本文 -
映画『ボクの妻と結婚してください。』感想 コメディ調の病気ものでいうほど悪くはなかったかなぁ……

カエルくん(以下カエル)

「しかし、あれだよね。主って本来こういうテレビ局主導の映画だったり、病気ものは嫌いだって言っているのに、なんで見に行くのかね?」

 

亀爺(以下亀)

「もちろん公開館数が多い=アクセス数が見込めるというのはあると思うが……実は逆なのではないかの?」

 

カエル「逆?」

亀「主は確かに障害者や病気を扱ったものは嫌いじゃが、好きな作品だって当然ある。例えば『レスラー』であったり黒澤明の『生きる』であったり、今年ならば『聲の形』は年間ベスト級に好きな作品じゃからの」

カエル「あー……なるほどね、嫌いな分野である分、ハマった時の衝撃はすごく大きいのか……

亀「こういう病気ものはやはり、ある種のテンプレートがあるからの。それに沿って作品が出来上がってしまうことも多い。

 それが目に見えて感動させるための……ある種の煽りが多いような演出になっておると、それが燗に触る結果になりかねんわけじゃが、逆にそういうテンプレートから外れた時の衝撃というのは、とても大きいということかもしれんの

 

カエル「病気ものってある程度のお約束とかあるもんね……」

亀「では本作はどうだったかというと……それはこれから語っていくことにするかの」

 

 

 


「ボクの妻と結婚してください。」予告

 

 

1 ネタバレなしの感想

 

カエル「じゃあ、早速ネタバレなしの感想記事だけど……

 最近はテレビ局主導でワイドショーを描いた作品とかもあったじゃない? 『グッドモーニングショー』のことだけどさ、あれが中々に……ツッコミどころ満載だったから、本作も怪しいかな? と思いながら鑑賞していたけれど……」

亀「意外と面白かったの。

 確かに映画史に残る名作でも、映像の最先端を行くというわけでもない。だが『時間があるし映画でも見ようかな……お、この映画が公開館数も多いし、時間がちょうどいいぞ!』となった場合に見る分には、十分面白いのではないかの?」

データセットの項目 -
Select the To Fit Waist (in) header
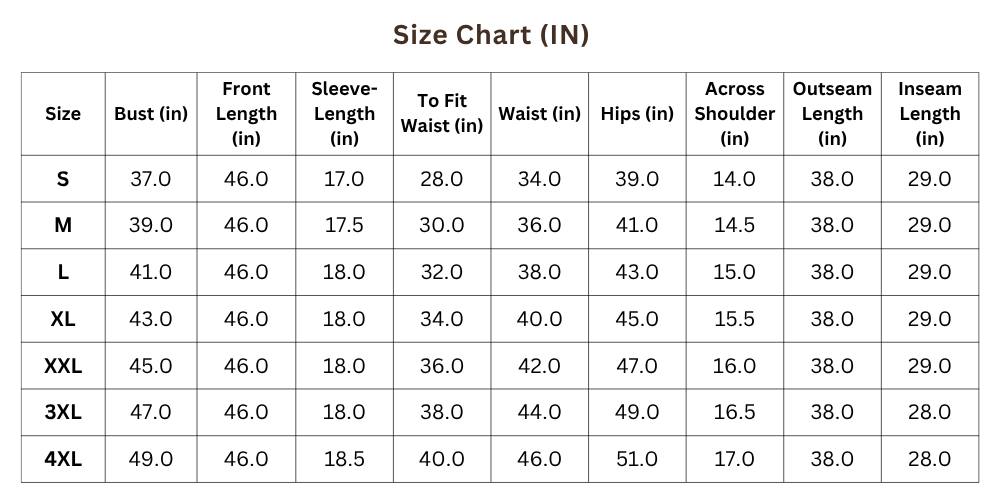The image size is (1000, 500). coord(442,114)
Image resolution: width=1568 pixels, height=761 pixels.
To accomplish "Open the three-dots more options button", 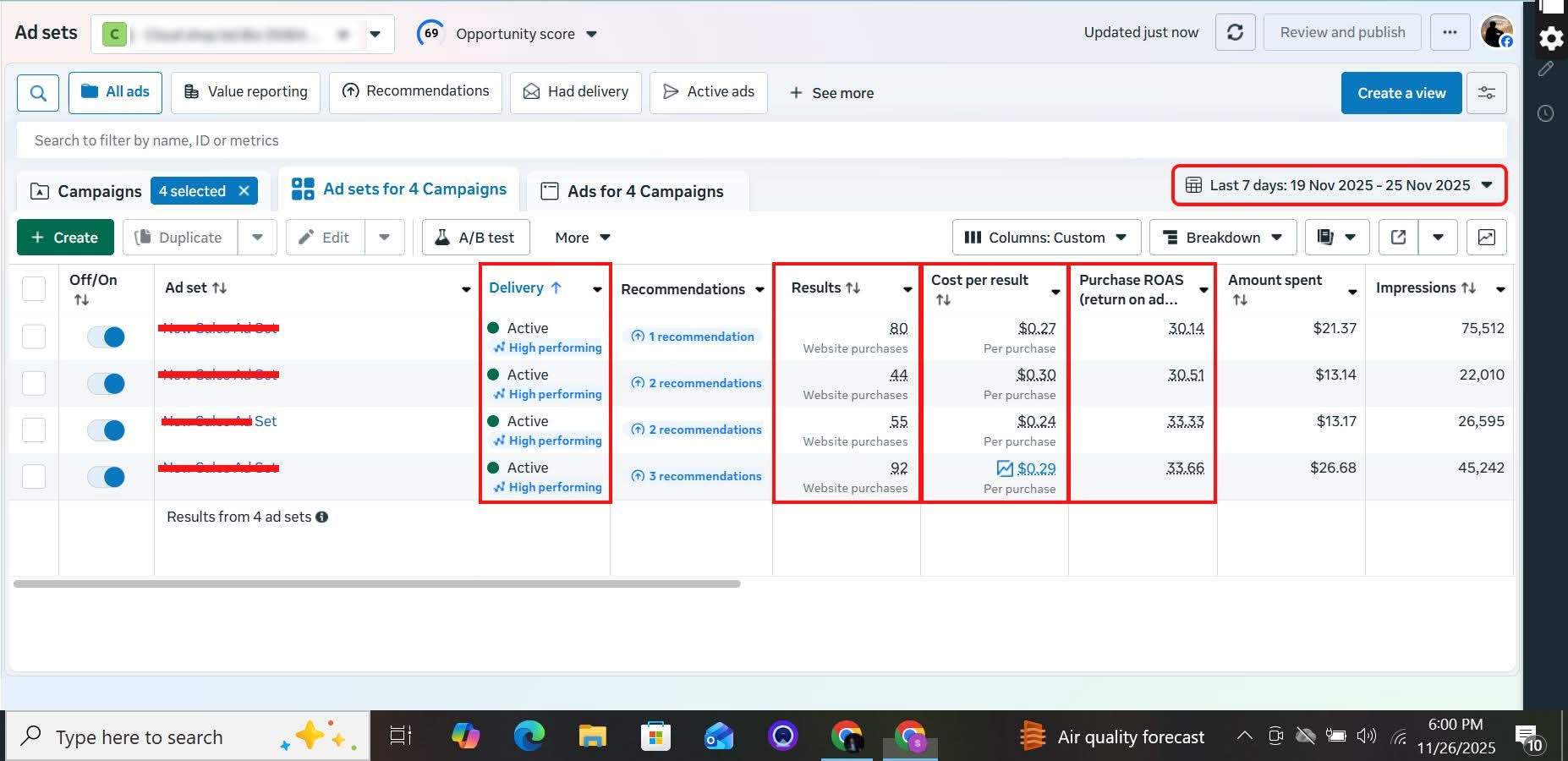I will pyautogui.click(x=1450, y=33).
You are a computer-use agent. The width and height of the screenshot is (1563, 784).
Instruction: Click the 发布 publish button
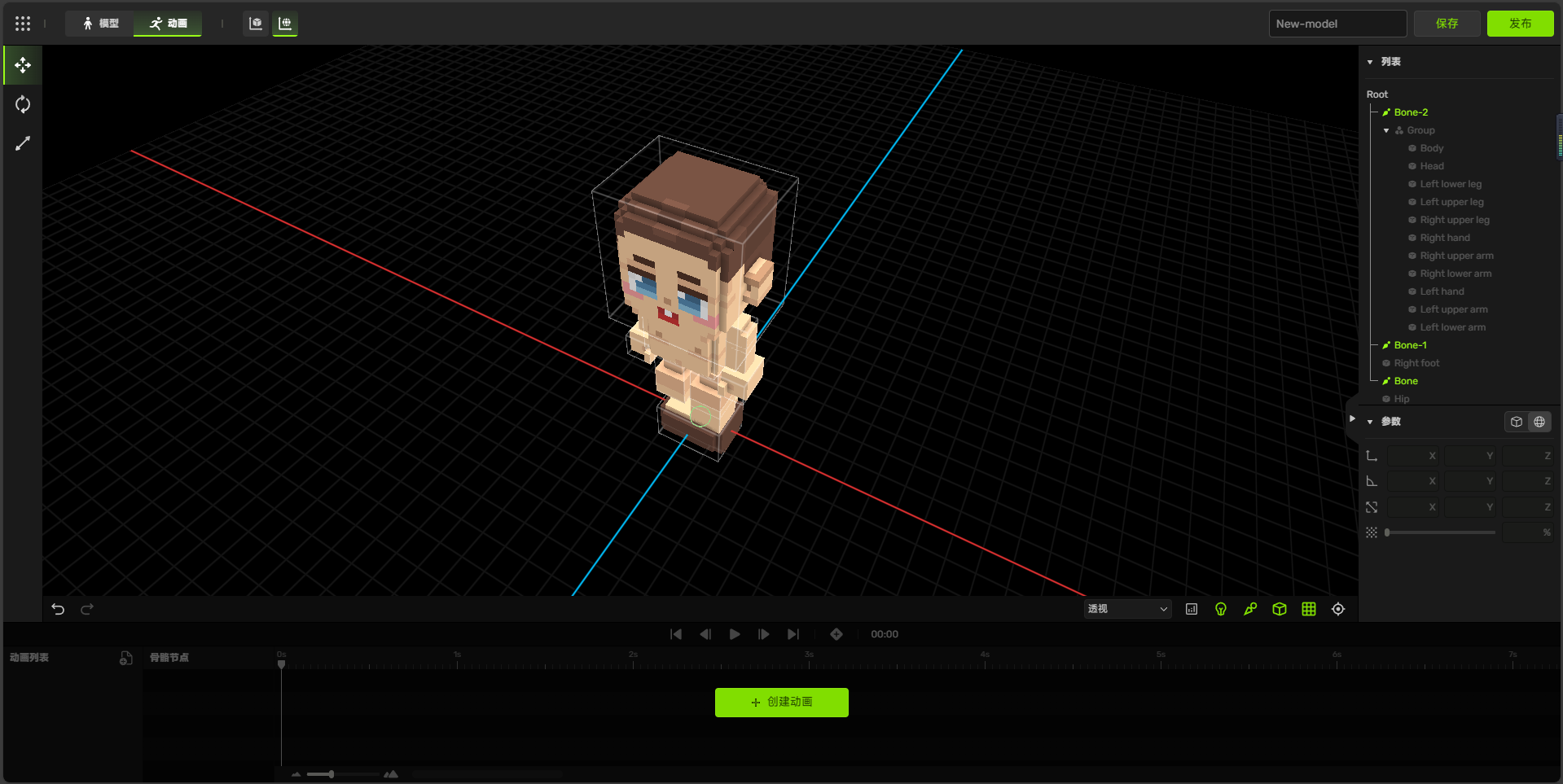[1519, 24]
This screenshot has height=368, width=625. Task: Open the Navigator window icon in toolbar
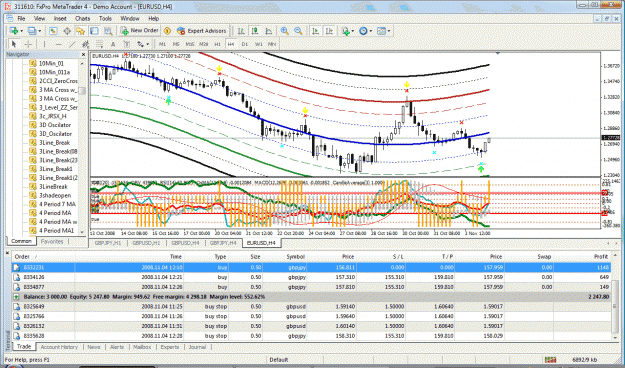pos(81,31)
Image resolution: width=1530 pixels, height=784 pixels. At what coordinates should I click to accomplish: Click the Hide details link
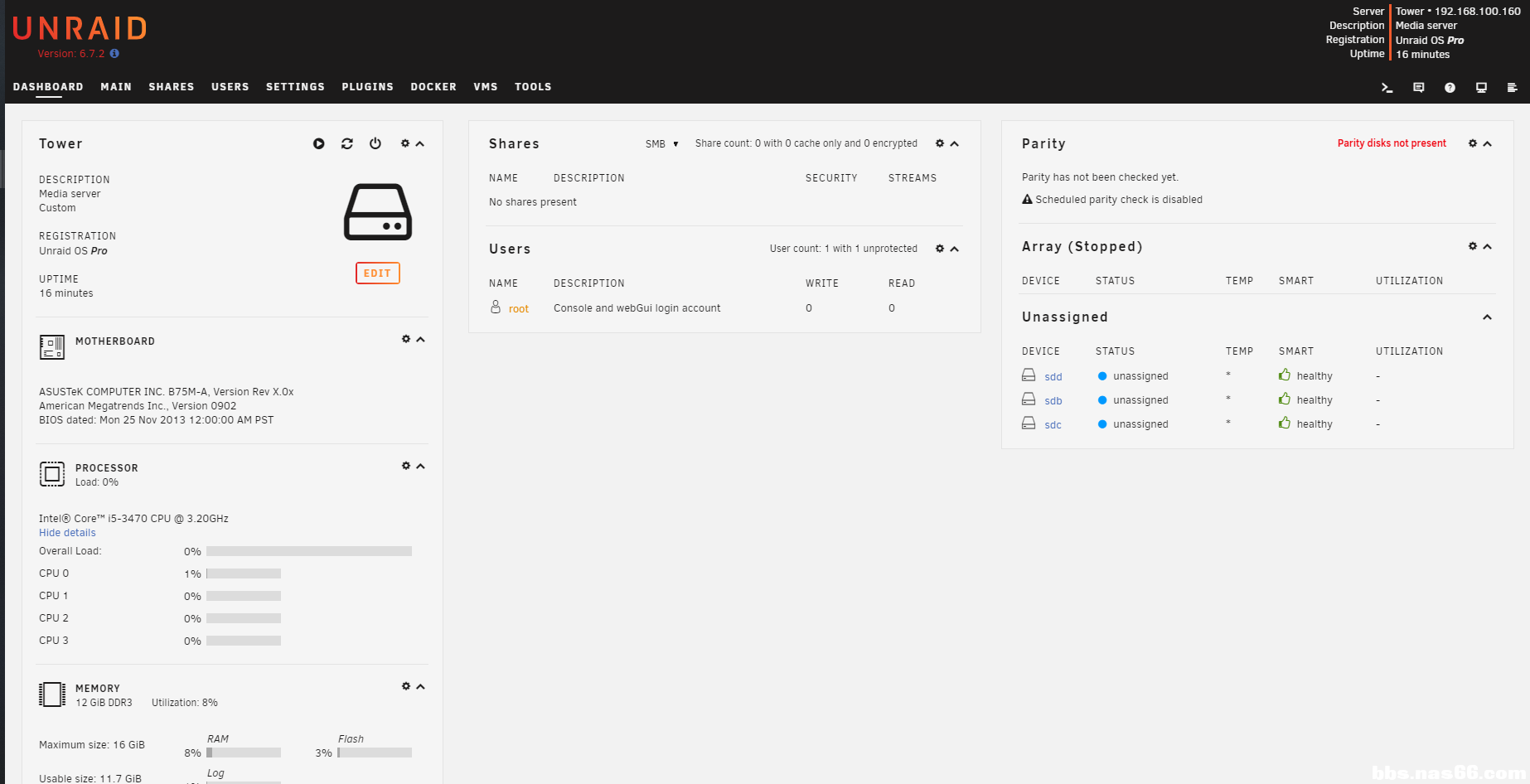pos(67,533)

課題内容 - 映画『ボクの妻と結婚してください。』の感想を述べた本文を、最後の文の後から書き進めてください。 これらの項目は本文とは関係がありません。

課題の出力 -
カエル「ハードルを高くして見に行かれて『つまらないじゃないか!』と言われたら困るけれどさ、テレビ局主導のこの手の病気ものということを考慮して考えると、このレベルの映画だったら合格点だよねって印象かな

亀「家族で見に行ってもよし、ある程度年配の夫婦だったら涙が流れるかもしれんな。若いカップルとかでも、分かりやすい話じゃからの、それなりに盛り上がるかもしれん。

 手軽に楽しむという意味ではオススメできる作品じゃな

 

病気ものとして

 

カエル「最近、病気もの作品がそれなりに多いじゃない? 例えば先週公開ですごく評判のいい『湯を沸かすほどの熱い愛』とか、このブログでは色々あって低評価になったけれど『世界一キライなあなたに』なんかもあったけれど、それと比べたらどうかな?」

亀「まず、先週公開した『湯を沸かすほど熱い愛』は非常に作品としての完成度を感じさせるものであったし、評価も高い。個人的に好きではない、と主は語っておったが、どちらの方がいいかというと、湯を沸かすほどの熱い愛に軍配があがるじゃろうな。

 じゃが、やりたいこともやっていることも、ましてや公開規模も全然違うからの。一概には比べられんが……いい勝負をしておると思うぞ」

 

カエル「おすすめ度としてはそこまで変わらないよね?」

亀「どちらもある種の病気もののテンプレみたいな展開じゃからな。この手の作品に違和感がない、大好きというのであれば……公開館数が多い(=交通費などの手間がかからない)この作品を鑑賞する方をおすすめするかの。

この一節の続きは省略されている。